I had a feeling this might happen. I’m super crazed at work and even though I have my Argentinian New Year’s Eve entry nearly written, there’s SO many other things I want to make sure I write about…like how crazed I am at work!
I also have a #metoo entry about ¼ written - I started writing it when this whole thing came about (yes, there’s a ton of stuff I have to say about #metoo), and then the Aziz Ansari thing happened and I feel super weird about it all now. I may be blasted for this, but I feel quite angry and at the same time super saddened about it. People are saying that they knew somebody was going to fuck the whole movement up, and I feel like it’s already become such a confused and confusing movement and my belief in animal instinct and sex and political correctness are all kinds of jumbled at this point.
Combine the above with the shit that’s being texted to me by a couple of different dudes and I feel super weird about all things male and female now. The referenced string actually had a LOT more to it, starting with a dick pic while I was in Argentina!
I feel like this could be the end of my dating career, you know? I am absolutely not interested in a hookup and how is anybody going to meet anybody when we’re all too weirded out to even get together?
But I DO have a date on Friday, so you can take everything I just said above and do with it what you will. Maria fixed me up with somebody and I’m feeling so “meh” about it. He seems sort of excited from what I can tell, but I told him I had a super busy week and I could only meet on the weekend, so we’re going to meet on Friday after work. Details TBD.
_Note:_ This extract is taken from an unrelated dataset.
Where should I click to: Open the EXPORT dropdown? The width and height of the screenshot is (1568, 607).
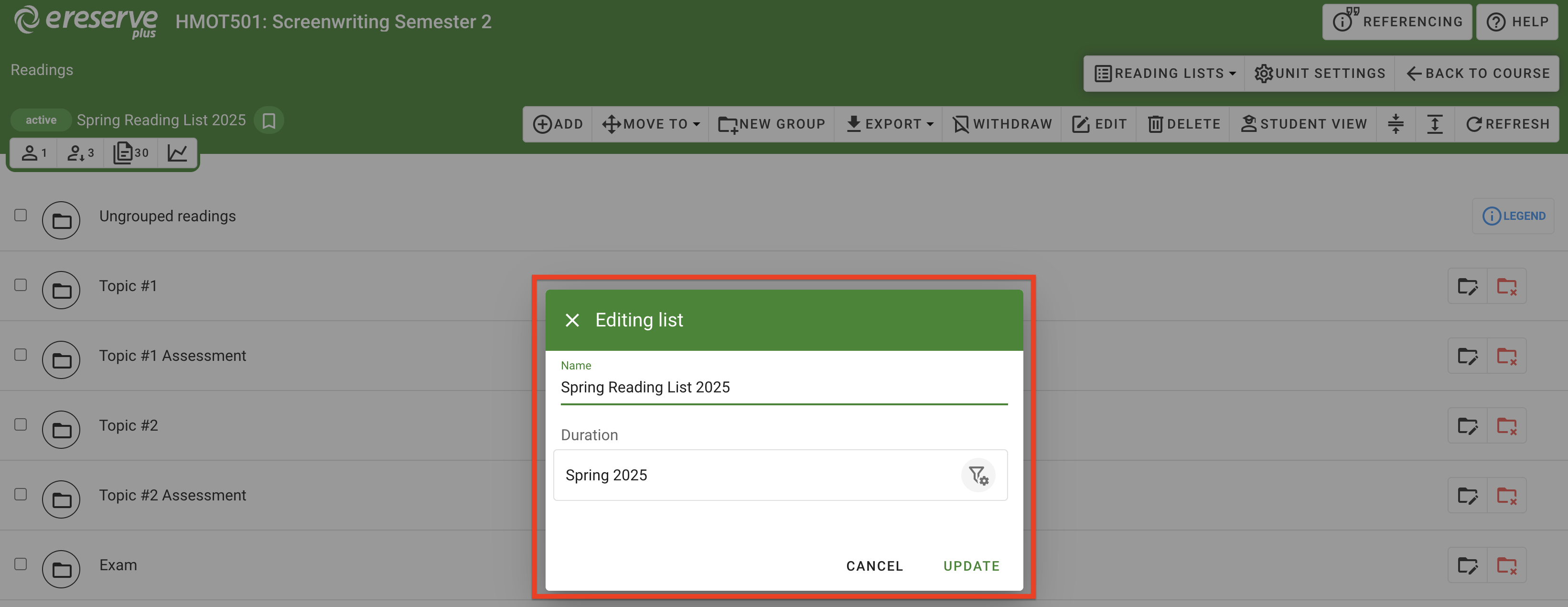[x=888, y=124]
And then there’s my crazy family, who seem to be getting more and more Trumpy, if that’s even possible. How can it possibly be that my brother is backing up the “shithole” comment?!! I feel like I’m living in the twilight zone!! I don’t know up from down anymore. I was simply gobsmacked when I heard my brother’s comments. I left my parents’ place in such an uncomfortable state of mind.
Perhaps I was bitchy? I was not very happy about anything that day (Sunday), but my mom was also criticizing my haircut and telling my sister-in-law how to discipline her baby, so…
Just all-around weirdness.
Okay. I gotta roll. I’m at the office and need to get more shit done. Just nice to take a quick break and get some of this stuff out.
I love and miss you. I hope to read and write many more entries soon!